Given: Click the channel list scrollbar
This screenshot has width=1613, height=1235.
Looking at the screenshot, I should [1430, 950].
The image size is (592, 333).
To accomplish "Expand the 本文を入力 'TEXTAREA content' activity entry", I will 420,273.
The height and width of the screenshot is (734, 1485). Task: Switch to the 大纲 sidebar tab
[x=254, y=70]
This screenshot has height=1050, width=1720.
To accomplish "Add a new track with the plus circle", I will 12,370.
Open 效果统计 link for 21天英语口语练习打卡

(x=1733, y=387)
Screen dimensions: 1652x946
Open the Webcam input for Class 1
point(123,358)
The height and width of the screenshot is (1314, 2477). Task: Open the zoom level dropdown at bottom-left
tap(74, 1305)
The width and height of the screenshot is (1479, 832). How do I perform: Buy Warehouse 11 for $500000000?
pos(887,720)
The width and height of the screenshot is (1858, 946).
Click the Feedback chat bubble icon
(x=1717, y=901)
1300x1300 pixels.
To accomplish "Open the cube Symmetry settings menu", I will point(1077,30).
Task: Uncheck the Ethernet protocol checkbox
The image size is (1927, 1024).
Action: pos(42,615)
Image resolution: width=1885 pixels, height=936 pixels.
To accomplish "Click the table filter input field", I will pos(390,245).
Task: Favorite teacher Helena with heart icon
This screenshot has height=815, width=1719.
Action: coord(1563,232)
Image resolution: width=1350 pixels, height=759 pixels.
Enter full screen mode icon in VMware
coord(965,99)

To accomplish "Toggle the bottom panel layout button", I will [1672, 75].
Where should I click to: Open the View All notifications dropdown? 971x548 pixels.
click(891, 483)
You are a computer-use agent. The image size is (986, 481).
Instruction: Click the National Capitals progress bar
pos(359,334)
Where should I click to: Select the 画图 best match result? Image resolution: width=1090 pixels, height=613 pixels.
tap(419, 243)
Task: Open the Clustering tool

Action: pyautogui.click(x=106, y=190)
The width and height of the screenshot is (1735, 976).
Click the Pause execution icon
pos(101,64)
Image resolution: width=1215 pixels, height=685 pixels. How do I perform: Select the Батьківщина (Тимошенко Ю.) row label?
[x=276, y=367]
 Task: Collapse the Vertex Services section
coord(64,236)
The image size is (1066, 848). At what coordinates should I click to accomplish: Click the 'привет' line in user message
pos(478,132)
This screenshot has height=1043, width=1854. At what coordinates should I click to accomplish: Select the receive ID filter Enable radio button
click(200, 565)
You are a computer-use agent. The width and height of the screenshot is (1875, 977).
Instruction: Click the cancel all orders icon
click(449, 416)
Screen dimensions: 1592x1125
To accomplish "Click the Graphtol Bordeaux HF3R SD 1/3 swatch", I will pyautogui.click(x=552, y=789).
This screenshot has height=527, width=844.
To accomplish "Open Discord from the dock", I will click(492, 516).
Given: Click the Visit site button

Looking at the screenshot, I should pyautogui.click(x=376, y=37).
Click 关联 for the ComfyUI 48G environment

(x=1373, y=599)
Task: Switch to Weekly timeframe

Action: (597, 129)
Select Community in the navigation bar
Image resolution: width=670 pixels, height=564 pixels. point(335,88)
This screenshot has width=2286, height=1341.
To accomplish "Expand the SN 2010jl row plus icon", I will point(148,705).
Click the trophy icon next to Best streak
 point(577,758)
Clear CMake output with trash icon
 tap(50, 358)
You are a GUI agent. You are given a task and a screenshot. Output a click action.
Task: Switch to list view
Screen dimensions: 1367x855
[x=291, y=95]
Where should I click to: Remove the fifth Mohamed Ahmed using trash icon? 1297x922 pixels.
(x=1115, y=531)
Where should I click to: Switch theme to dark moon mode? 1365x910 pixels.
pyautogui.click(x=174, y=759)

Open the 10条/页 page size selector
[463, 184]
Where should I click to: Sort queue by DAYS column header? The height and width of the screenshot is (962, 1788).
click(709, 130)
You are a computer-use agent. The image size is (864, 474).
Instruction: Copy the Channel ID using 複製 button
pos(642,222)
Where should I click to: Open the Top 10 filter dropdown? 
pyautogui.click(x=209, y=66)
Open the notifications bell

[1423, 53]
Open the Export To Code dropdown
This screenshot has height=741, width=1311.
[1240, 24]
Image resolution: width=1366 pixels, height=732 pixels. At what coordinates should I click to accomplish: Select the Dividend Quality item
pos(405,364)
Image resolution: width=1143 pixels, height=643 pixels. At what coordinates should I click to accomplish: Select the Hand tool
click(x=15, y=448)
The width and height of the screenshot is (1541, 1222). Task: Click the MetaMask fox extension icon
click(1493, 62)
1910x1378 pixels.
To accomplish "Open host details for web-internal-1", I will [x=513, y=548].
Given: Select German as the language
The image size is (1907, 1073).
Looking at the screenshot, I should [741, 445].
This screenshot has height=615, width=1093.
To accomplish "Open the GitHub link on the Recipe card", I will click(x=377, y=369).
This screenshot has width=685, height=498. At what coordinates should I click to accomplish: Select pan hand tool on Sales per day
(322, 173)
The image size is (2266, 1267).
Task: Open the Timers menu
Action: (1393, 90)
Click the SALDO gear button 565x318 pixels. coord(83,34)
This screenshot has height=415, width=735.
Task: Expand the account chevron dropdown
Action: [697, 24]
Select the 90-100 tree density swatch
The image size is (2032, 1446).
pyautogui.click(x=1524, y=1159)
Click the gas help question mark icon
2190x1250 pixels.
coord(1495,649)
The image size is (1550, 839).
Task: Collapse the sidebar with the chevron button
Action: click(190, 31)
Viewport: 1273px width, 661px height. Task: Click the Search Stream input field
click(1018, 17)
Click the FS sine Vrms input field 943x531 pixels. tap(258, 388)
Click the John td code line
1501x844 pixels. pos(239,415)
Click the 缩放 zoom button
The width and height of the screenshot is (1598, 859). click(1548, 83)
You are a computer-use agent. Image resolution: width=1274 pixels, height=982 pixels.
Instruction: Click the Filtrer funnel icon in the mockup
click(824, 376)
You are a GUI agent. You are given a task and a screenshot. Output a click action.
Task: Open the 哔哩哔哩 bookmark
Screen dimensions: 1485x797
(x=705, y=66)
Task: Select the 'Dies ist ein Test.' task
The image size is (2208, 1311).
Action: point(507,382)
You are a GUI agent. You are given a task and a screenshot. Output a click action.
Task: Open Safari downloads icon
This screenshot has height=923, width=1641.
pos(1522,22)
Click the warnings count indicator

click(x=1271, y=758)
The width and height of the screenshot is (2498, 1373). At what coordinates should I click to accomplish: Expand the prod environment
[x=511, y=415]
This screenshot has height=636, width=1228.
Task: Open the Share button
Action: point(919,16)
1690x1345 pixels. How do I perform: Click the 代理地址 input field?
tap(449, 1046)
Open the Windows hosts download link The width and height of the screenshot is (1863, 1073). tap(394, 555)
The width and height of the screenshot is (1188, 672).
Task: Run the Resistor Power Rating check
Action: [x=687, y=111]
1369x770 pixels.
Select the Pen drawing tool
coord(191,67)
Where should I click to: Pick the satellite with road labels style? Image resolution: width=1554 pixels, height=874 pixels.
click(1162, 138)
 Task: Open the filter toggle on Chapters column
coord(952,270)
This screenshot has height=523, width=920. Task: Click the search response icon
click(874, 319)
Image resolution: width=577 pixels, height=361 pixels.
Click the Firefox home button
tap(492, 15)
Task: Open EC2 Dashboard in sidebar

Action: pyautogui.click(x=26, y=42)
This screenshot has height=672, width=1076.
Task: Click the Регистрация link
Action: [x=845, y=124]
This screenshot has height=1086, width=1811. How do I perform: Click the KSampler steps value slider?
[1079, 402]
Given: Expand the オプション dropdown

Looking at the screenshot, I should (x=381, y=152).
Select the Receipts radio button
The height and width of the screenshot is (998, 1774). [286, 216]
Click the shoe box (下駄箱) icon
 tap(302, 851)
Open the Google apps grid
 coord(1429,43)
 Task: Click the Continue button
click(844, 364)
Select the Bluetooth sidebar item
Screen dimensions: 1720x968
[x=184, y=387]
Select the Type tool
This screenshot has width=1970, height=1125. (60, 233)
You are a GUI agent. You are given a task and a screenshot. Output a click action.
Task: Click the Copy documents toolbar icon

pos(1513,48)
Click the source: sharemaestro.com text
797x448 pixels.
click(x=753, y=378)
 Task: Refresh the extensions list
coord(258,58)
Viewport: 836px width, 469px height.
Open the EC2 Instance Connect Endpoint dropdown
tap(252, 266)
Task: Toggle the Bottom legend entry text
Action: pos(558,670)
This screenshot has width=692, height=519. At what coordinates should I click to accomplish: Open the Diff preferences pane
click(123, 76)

> Work request
Everything above from the line containing "This screenshot has height=615, width=1093." down to the line containing "Select the 90-100 tree density swatch" should be copied exactly, both end lines included, and nothing else.

> Task output
This screenshot has height=615, width=1093.
To accomplish "Open the GitHub link on the Recipe card", I will click(x=377, y=369).
This screenshot has width=685, height=498. At what coordinates should I click to accomplish: Select pan hand tool on Sales per day
(322, 173)
The image size is (2266, 1267).
Task: Open the Timers menu
Action: (1393, 90)
Click the SALDO gear button 565x318 pixels. coord(83,34)
This screenshot has height=415, width=735.
Task: Expand the account chevron dropdown
Action: [697, 24]
Select the 90-100 tree density swatch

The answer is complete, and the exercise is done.